Billy Kimmons was born in October of 1922 in a frame house a few blocks from downtown Norman, Oklahoma. His family had settled there after coming through Dahlonega, Georgia, during the gold rush and then on to East Texas. With one older brother and later three sisters, Billy’s family moved to a farm on the outskirts of Norman during the Depression, to make ends meet. His youngest sister, now 86, still lives there.
Always an active youngster and none too cautious, he was hit by a car in February of 1933 and sustained a broken leg and knock to the head. The hospital and doctor bill was a whopping $75.00 as the doctor came to their house every day for the first two weeks!
His father did all types of hauling and odd jobs and Bill was eager to help. After school jobs included working at the lumber yard and unloading 100-pound bags of cement from railroad cars and then hauling the cement to construction sites for University of Oklahoma projects, where they unloaded the trucks. After he graduated from Norman High School in June of 1940, he and his brother bought a 28′ semi-trailer and hauled lumber back & forth to Arkansas.
Bill was 19 when Pearl Harbor was attacked. He enlisted in the US Marine Corps the next year, in October of 1942. He served on active duty in the Pacific with the 1st Marine Corps through the end of the war. The 1st Marine Division led assaults on several of the key islands which were recaptured, including New Guinea, New Britain, Pavuvu and Peleliu. He was listed as an Automotive Equipment Operator and primarily drove trucks hauling materials to support the offensives. He was honorably discharged in December of 1945.
After WWII, Bill served in the Oklahoma National Guard for two stints until moving to Amarillo, Texas, in 1949 with his wife and love of his life Dorothy.
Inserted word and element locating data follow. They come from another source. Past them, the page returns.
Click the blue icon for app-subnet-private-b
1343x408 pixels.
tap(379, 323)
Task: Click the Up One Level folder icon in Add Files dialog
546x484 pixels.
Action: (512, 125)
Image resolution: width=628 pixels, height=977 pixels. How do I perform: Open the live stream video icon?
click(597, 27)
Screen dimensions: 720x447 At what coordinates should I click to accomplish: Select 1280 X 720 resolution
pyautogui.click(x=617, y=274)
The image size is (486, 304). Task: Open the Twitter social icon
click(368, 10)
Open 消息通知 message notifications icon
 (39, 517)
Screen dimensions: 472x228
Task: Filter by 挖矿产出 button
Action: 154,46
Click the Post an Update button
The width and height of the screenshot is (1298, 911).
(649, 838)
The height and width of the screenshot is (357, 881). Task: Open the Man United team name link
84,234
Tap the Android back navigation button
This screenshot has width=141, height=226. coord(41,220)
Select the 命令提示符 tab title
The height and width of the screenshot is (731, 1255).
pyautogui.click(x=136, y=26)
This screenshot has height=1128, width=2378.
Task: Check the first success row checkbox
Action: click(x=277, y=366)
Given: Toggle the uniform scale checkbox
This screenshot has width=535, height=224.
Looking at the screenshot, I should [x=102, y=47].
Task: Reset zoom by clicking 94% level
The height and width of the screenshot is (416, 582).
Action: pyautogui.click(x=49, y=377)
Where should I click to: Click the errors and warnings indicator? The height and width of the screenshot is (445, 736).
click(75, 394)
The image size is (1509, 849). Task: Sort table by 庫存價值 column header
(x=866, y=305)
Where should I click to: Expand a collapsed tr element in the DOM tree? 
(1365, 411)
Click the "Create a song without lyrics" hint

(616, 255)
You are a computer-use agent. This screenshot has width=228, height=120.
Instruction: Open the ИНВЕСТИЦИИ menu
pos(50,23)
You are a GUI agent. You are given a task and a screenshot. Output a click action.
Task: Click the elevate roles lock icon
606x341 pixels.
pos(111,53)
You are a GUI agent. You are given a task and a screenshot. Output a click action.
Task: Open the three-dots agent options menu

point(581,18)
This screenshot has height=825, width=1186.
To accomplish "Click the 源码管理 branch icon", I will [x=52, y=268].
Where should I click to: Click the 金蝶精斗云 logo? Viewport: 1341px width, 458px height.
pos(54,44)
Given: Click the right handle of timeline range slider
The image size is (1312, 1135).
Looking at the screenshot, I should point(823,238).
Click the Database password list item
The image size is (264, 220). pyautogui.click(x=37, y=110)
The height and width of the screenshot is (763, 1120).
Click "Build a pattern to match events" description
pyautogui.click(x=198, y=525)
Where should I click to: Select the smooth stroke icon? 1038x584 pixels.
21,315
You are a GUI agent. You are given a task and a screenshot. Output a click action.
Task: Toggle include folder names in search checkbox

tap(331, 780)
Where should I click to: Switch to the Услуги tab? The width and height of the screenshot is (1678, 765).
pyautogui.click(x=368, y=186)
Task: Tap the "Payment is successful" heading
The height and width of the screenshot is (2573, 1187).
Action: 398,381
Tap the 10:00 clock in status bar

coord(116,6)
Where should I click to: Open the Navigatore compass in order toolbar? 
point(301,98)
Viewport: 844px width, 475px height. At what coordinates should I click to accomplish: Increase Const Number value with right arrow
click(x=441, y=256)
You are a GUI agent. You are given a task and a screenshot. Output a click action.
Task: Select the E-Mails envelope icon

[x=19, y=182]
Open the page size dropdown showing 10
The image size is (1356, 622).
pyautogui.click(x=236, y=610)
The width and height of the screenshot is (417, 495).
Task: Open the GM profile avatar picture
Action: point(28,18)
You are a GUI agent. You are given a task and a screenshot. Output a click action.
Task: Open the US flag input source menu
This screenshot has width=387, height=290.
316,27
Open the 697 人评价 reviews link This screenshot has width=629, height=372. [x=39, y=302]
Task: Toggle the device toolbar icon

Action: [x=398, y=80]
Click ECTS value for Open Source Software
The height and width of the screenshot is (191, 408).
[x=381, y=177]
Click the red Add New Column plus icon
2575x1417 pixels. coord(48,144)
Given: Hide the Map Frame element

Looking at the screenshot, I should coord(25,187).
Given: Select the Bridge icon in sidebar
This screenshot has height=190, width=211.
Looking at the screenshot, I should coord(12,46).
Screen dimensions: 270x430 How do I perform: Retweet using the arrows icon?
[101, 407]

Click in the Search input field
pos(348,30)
He and Dorothy met at the Oklahoma City Business College and were married in October of 1946. They had two children, Anne and JW, while in Amarillo. Bill started as an Accountant with Overhead Door and took on additional duties, including sales and installation of doors before being promoted to open a branch office for the Texas Panhandle. Bill and Dorothy developed the territory into the top Branch for the company in a few short years.
In 1955, Bill and his family moved to Atlanta, Georgia. The Overhead Door Co. of Atlanta was developed into the #1 distributor for the metro area. He sold the business in 1972 and bought his first motorhom in early 1973. Bill and Dorothy enjoyed 40 years together, before Dorothy’s passed of cancer in 1986.
He remarried to a fellow motorhome traveler, Betty, who had lost her husband. They continued traveling all over the US to visit family and meet new friends up to the age of 95, when he and Betty took their last motorhome trip to Indiana, Oklahoma and Texas from their home in Cartersville. Betty passed away last year at the age of 99.
Bill is now living in Linwood Estates, a gracious independent retirement community in Lawrenceville, Georgia.
We thank him for his service and celebrate this momentous birthday!